***** AUSGANGSTEXT

Fechten und Bogenschießen gehen nicht

Viele Ideen für diese Freizeitbeschäftigungen stammen von ehrenamtlich engagierten Bürgern, die den Gefangenen etwas Gutes tun wollen. Die eher defensiv ausgerichtete japanische Kampfkunst Aikido wurde von den Verantwortlichen positiv bewertet, Fechten und Bogenschießen dann aber doch nicht als geeigneter Freizeitsport angesehen. „Bevorzugt werden Kraftsportarten“, sagt JVA-Chef Weckerle. Das Training führe zum Aggressionsabbau.

Aber auch ein Spanischkurs wurde zunächst sehr begrüßt im Kreis der Häftlinge. „Doch angesichts der Hausaufgaben fehlten manchem dann doch die Geduld und das Durchhaltevermögen“, beobachtet Gerhard Brüssel. Spielegruppen seien zwar gefragt, Skat oder Schach würden von jüngeren Leuten aber kaum noch beherrscht. Es gibt noch weitere Angebote wie etwa die „Gesprächsgruppe Sucht“ oder „Leben ohne Gewalt“. Was aber verbirgt sich hinter dem Begriff Bedrohtensport? Weckerle und Brüssel berichten von Gefangenen, die vor ihren Mithäftlingen geschützt werden müssen. Sexualstraftäter gehören dazu, aber erst recht Männer, die Kinder missbraucht haben. Es geht auch um Insassen, die ihre betrügerischen Aktivitäten im Gefängnis fortgesetzt haben und deswegen bei ihren Mithäftlingen alles andere als beliebt sind. Zu ihrem eigenen Schutz ist diese Gruppe getrennt von den anderen untergebracht und hat eine eigene Sportgruppe. Die Gefangenen sind stigmatisiert. Wer einmal zu diesem Kreis gehört hat, wird es schwer haben im Gefängnisleben.

Was was ist Bedrohtensport?

**********
***** BEREITGESTELLTE DATEN

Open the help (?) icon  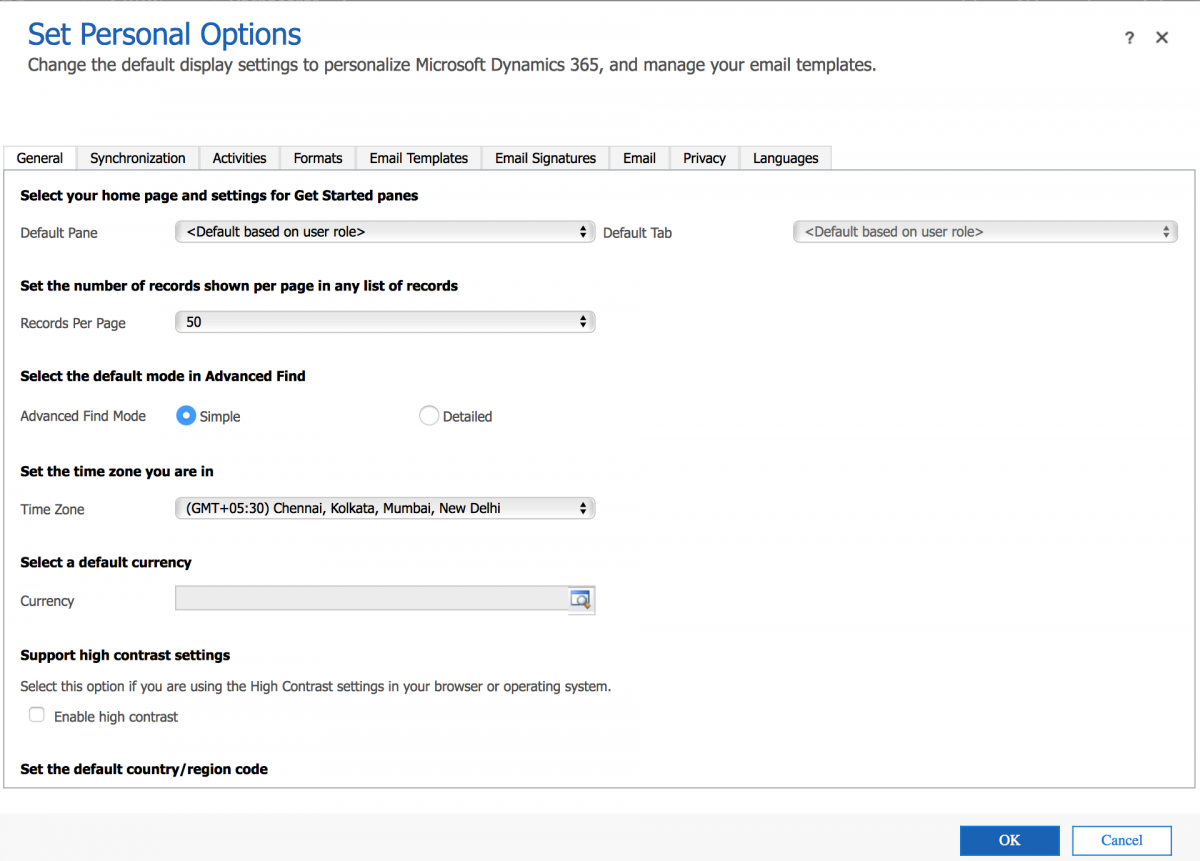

**********

◆ **ARBEITSAUFTRAG**
Beantworte anhand des Ausgangstexts die folgenden Fragen:
(a) Welche Sportarten werden laut JVA-Chef Weckerle bevorzugt?
(b) Was fehlte manchen Häftlingen beim Spanischkurs angesichts der Hausaufgaben?
(c) Aus welchem Grund ist die Gruppe der bedrohten Gefangenen getrennt von den anderen untergebracht?

◆ **ERWARTETE ANTWORT**
(a) Kraftsportarten werden bevorzugt.
(b) Manchen fehlten die Geduld und das Durchhaltevermögen.
(c) Die Gruppe ist zu ihrem eigenen Schutz getrennt untergebracht.